Straight razors are my focus and unlikely I'd be moving on to larger projects. My experience is with hand tools and I have had pretty good results shaping a scale once I have a 1/8 blank (getting to the 1/8 is the nub). I have a couple of Japanese saws, coping saw and smaller craft saws. My all time favorite for shaping material--especially acrylic--is a jewelers saw though it takes 4-5 blades per scale.

Affordability (up to 250) and space are concerns -- I need a unit that can be put away after I'm through. I don't have a shop area. I'm leaning toward a scroll saw as it could be used for cutting the scales as well, though I'm not going to give up hand crafting. Are there straight cutting guides for scroll saws?

I know a band saw would likely be first choice but I've been counseled that there are no decent band saws in my price range that would handle hardwood blanks. My materials are wood, micarta & acrylic.
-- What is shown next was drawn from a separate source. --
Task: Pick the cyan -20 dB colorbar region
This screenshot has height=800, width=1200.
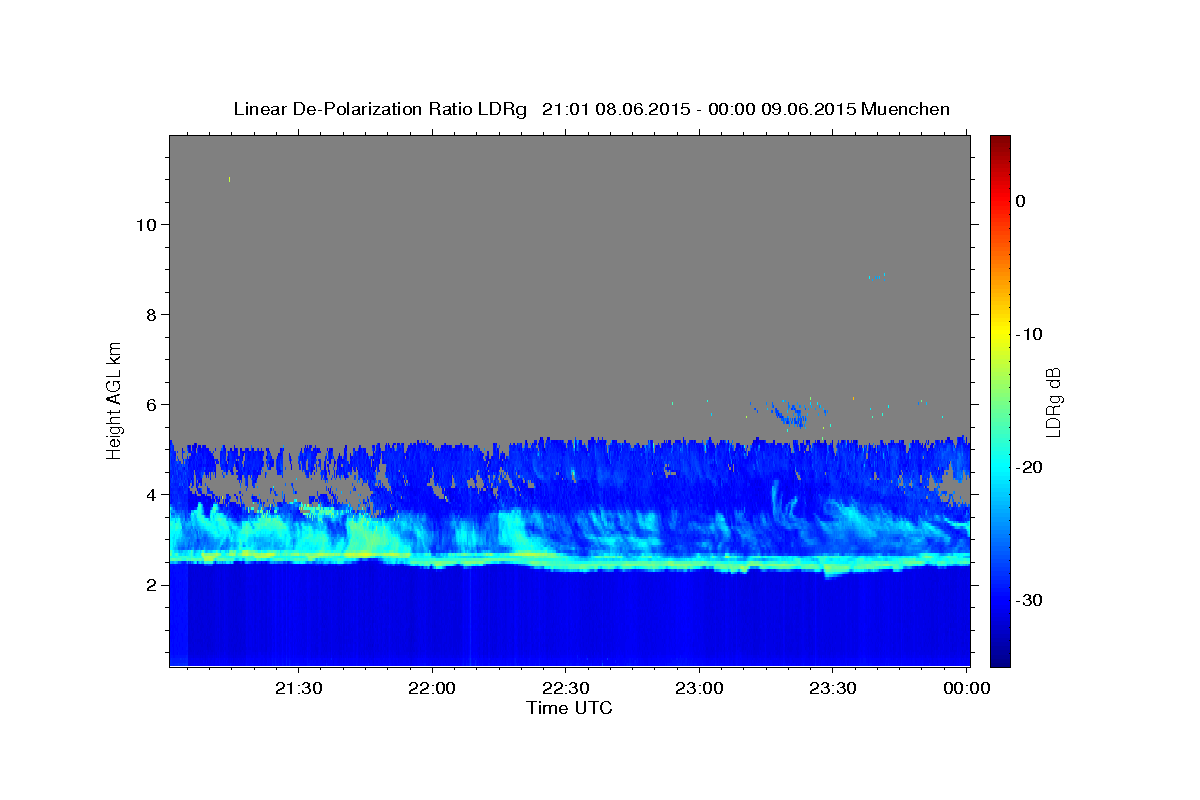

Anyone who has had good experience with a sub 250 band or scroll saw please advise.
Unless you are making them in quantity, I still believe that your best approach is to make a simple miter box and use a hand saw. The miter box could use boards to pinch the sides of the blank, clamped to hold the blank in place while you use the miter box slot to guide the hand saw. To me, this approach is simple, fast, easy, small, and inexpensive.

Bandsaw:
Bandsaws are super useful and versatile woodworking tools. Since any bandsaw will do what you want, choose a bandsaw based on what else you might do with it and your size/storage needs.
The issues with bandsaws are:
* Alignment. You don't want "wedges" front-to-back or top-to-bottom.
* Guiding the cut. A fence is very helpful, but even with a fence, bandsaws can drift as you cut. You can adjust some fences to compensate for drift, if the drift is consistent. With patience, you can minimize or zero out drift on most bandsaws. Mine does not drift much, if any at all.
* Cleanup. Bandsaws leave saw marks that must be removed. Sanding out the marks is fairly easy.
* Changing blades - it takes time and patience.

Scroll Saw:
They do not make fences or guides for scroll saws. Scroll saws are best for fine, intricate work, cutting shapes. Scroll saws make very clean cuts, much much better than a bandsaw. You can cut straight lines with them, but you must learn to guide the straight cut manually, which takes skill that comes from practice.

What I do:
In case it matters, I cut knife scales on my bandsaw, but I have made only a few knives, all from kits.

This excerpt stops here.